Pour ceux qui ne le sauraient pas encore, Bukowski est mon héros. Enfin, pas mon héros parce que je n’idolâtre personne. Mais il est celui qui a fait de moi le lecteur que je suis devenu. Alors forcément attaquer une anthologie de textes inédits signés de sa main ne me laisse pas indifférent.
Je savais à quoi m’attendre parce que j’avais déjà lu sa correspondance dans un ouvrage publié il y a plus de dix ans. Bien sûr ici le contenu est inédit mais sur le fond, rien ne change. Le vieux dégueulasse éructe, provoque, se moque, semble bourré 24h/24, se répète beaucoup, passe du coq à l’âne, égratigne ses confrères. Il parle d’écriture. La sienne et celle des autres. Entre la fin des années 40 et le début des années 70 il n’y a que la poésie qui compte. La sienne est la meilleure, les autres sont nuls (« ça fait des années que la poésie me gonfle, depuis des siècles, mais j’ai continué à en écrire parce que les autres s’y prenaient tellement mal »). Par la suite, quand son travail en prose commence à être reconnu, il s’apaise un peu. Mais dans l’ensemble il reste égal à lui-même. Il en fait des caisses, il surjoue, passe à la moulinette poètes, écrivains, éditeurs et critiques. Il endosse son habit préféré, celui du détestable misanthrope atrabilaire se plaignant de son pauvre sort de crève-la-faim incapable de garder un job, en permanence au bord de la folie et du suicide. Rien de neuf sous le soleil quoi.

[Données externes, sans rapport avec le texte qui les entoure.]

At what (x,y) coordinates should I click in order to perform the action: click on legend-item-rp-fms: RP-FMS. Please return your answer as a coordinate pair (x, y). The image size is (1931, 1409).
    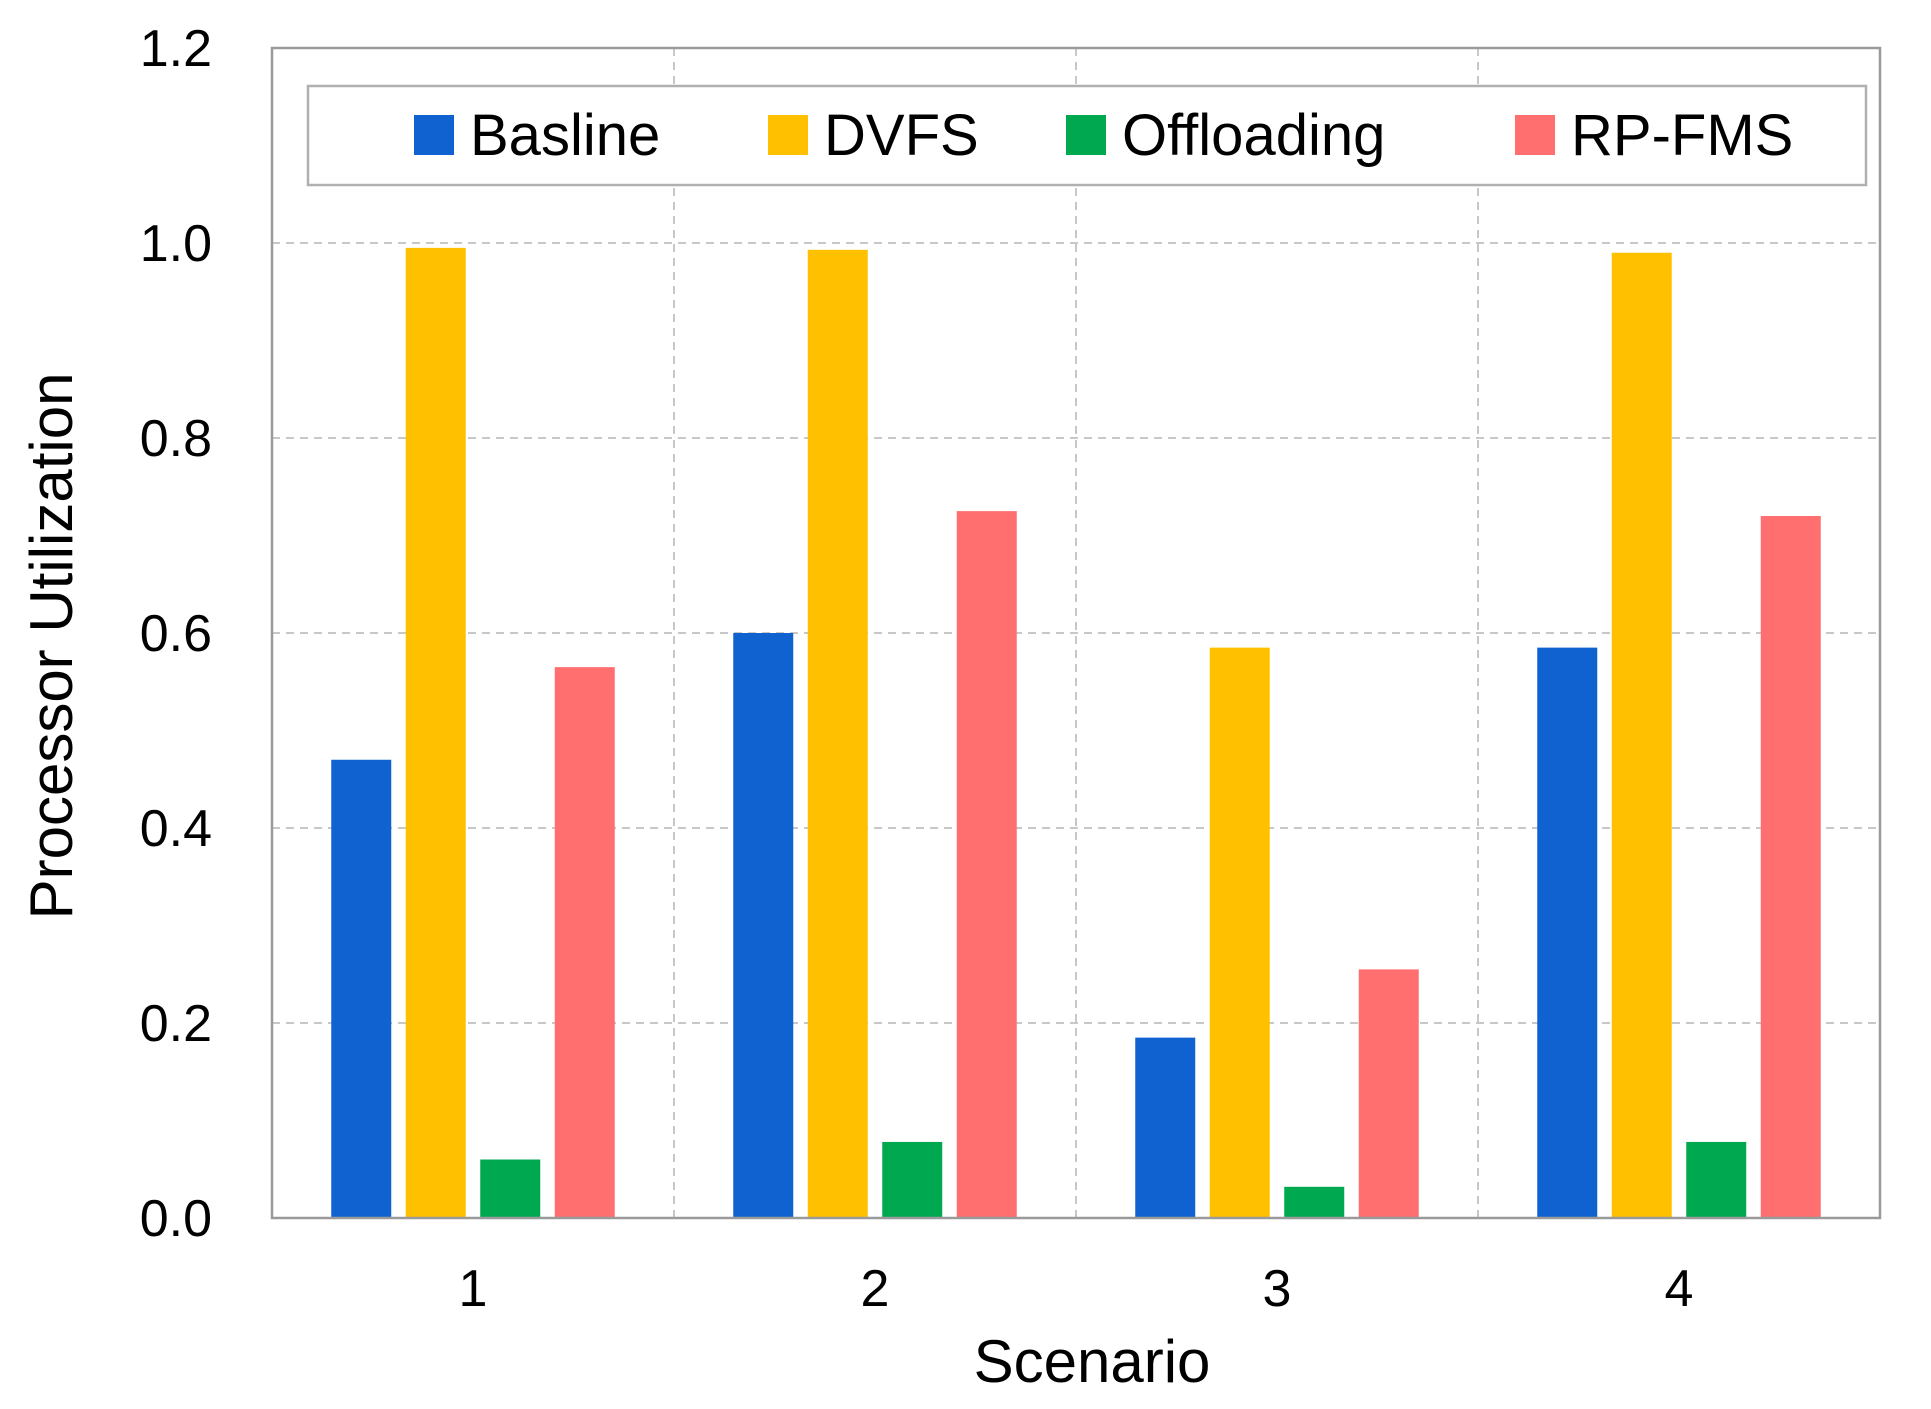
    Looking at the image, I should click on (1654, 136).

Il faut dire aussi que ne suis pas fan de correspondance. D’abord parce que ça relève du domaine privé, donc ça ne me regarde pas. Ensuite parce que ce type d’échanges ne m’intéresse pas vraiment. Pour autant tout n’est pas à jeter dans cet amas de lettres. Je me suis amusé à le trouver obséquieux dans ses courriers à Henry Miller, j’ai apprécié ses références constantes aux très rares auteurs trouvant grâce à ses yeux (le Hemingway des débuts, Céline, Dostoïevski, Knut Hamsun et Sherwood Anderson) et j’ai adoré sa lettre la plus sincère et la plus poignante adressée à celui qu’il considère comme le plus grand de tous, John Fante (« Je ne sais pas d’où vous tenez votre talent mais les dieux vous en ont assurément bien doté. Vous avez représenté et représentez pour moi plus que n’importe quel homme mort ou vivant. Il fallait que je vous le dise »).
J’ai aussi apprécié ses réflexions sur l’écriture disséminées au fil des pages, son refus obstiné de l’académisme (« Il n’y a aucune excuse pour une création mutilée par les directives de l’académisme, de la mode, ou le livre de messe valétudinaire qui dit : la forme, la forme, la forme !! Autant foutre les mots en cage. Autorisons-nous l’espace et l’erreur, l’hystérie et la peine. »), sa soif de simplicité (« Je ne crois pas aux histoires de techniques, d’écoles ou de divas… Je crois plus au fait de s’accrocher aux rideaux comme un moine ivre… pour les réduire en morceaux encore, encore, encore… »), son humour toujours aussi ravageur, sa capacité à rire de lui-même, à savoir d’où il vient, à ne jamais se voir plus beau qu’il n’est (« C’est du côté des incultes que je me range, les incapables, les gens si avides de jeter leurs pensées sur papier qu’ils n’ont pas eu la patience d’attendre des années pour acquérir une base solide »).
C'est un fait, il n’y a rien de transcendant dans ce recueil. Rien de nouveau pour ceux, comme moi, qui ont tout lu de lui et sur lui. Mais cette somme est représentative de ce qu’il a toujours été et de ce qui m'a toujours séduit chez lui : un gars qui n’en a jamais rien eu à foutre. Des gens, des élites, des penseurs, des modèles à suivre, des casse-couilles et des culs serrés. Un gars qui a mené sa barque sans s’occuper de personne et a marqué de son empreinte indélébile tout un pan de la contre-culture américaine.
Sur l’écriture de Charles Bukowski (traduit de l’anglais par Romain Monnery). Au diable Vauvert, 2017. 320 pages. 20,00 euros.
Une lecture commune que j'ai le plaisir de partager avec Valérie.